Photography is a suspect cultural artifact in the novel, a motif that is closely associated with purported deviant sexual behavior and social breakdown. The novel takes place in the shadow of Hollywood, which in the early 1930s was yet to be policed by the Hays Code that limited what could be shown on screen. Geiger’s store rents pornographic books that rely on photographic images—his business connects photography with the illicit. Most importantly, the plot of the novel kicks off because Geiger decides to take his blackmailing hustle up a notch by luring an intoxicated Carmen Sternwood into a nude photo session, creating a scandalous artifact with which he intends to blackmail Carmen’s wealthy father. As Carmen’s photo circulates through the novel’s criminal underworld, it accumulates an impressive body count: Geiger, Owen Taylor, and Joe Brody are killed over the negative and its prints. Because photography is a medium that ostensibly captures reality, the grimy sleaze of photos in the book reflects Marlowe’s jaded outlook on the city he investigates.

Police

The LA Police Department in the 1930s should be the wall between law-abiding citizens and criminals, but its dealings are compromised by a corrupt willingness to protect the rich and connected. Marlowe uses their need to cover up certain misdeeds to help keep the Sternwood name out of the papers, but he also refuses to bow to them. That Marlowe often is in trouble with both the police and underworld figures testifies to his independence and also points at the dark underbelly of urban law enforcement: the dubious moral positions of officials exemplify the novel’s only vague distinctions between The Good, the Bad, and the Ambiguous.

Sternwood Estate

Nestled in the hills above Hollywood, and powered by vast wealth collected from nearby oil rigs, the Sternwood estate embodies the dark underbelly of glamour. It consists of several acres, a large, regal mansion, a big garage for several fancy automobiles, and a greenhouse where General Sternwood spends his days. Sternwood’s daughters, Vivian and Carmen, live there and venture out to gamble, engage in affairs, and generally get into trouble.

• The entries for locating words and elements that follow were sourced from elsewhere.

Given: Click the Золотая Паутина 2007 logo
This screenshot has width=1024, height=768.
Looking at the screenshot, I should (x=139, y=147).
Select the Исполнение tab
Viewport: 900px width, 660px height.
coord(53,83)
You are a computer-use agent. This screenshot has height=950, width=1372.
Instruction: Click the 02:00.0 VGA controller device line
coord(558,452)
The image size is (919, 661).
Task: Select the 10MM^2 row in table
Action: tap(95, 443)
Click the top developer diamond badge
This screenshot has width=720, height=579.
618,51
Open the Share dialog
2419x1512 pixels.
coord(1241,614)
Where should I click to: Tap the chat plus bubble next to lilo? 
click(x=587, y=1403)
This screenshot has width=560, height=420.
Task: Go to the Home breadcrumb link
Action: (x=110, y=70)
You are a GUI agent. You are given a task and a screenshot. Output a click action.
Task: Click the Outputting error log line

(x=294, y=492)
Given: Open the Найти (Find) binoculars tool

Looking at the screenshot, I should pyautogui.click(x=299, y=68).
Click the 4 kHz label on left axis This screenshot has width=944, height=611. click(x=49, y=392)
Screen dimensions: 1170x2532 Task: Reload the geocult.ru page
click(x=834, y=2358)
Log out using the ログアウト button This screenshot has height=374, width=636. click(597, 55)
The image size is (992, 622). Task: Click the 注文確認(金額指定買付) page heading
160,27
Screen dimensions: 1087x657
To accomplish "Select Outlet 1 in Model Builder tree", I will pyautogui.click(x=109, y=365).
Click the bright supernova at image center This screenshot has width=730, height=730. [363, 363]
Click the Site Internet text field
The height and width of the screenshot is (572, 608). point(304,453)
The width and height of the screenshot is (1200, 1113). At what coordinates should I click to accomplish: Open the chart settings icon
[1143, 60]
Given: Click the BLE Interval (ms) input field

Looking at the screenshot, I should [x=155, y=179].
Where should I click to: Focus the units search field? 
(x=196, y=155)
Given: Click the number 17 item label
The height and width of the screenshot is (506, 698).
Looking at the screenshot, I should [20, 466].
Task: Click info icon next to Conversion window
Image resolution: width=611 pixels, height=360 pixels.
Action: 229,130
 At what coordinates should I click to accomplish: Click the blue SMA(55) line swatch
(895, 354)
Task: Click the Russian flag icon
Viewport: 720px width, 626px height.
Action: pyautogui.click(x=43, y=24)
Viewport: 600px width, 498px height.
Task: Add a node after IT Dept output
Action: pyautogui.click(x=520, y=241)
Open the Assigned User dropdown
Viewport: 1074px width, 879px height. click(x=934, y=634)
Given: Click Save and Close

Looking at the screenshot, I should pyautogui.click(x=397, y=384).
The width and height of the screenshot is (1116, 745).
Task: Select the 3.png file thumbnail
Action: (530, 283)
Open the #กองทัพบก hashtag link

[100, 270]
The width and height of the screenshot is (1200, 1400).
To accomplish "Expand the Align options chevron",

The Sternwood property presents itself as an intimidating, if respectable, residence; particularly notable are the hastily commissioned portraits of ancestors, which aim to confirm dignity on this new money family, and Vivian’s pure white dress and decor, which is meant to convey her icy purity. But beneath this facade, the house is a lair for unusually avaricious people, whose greed and ambition is only heightened by the vast wealth they already possess.

Alcohol and Tobacco

The hardboiled detective genre is awash in legal vices: Most of the characters smoke and drink to comical excess—so much so that parodies of the form tend to fixated on this detail. Smoking is often a symbol of a blasé attitude or insolence: Marlowe smokes cigarettes when in dangerous situations as a way of disarming his opponents with his calm demeanor. Alcohol, on the other hand, sometimes signals that a character needs to take the edge off a stressful situation, and, at other times, is a bonding ritual. This is why Marlowe often pours drinks for witnesses or women he wants to impress, and why Canino is shown killing Jones with a poisoned shot of whiskey—breaking the taboo of guest right.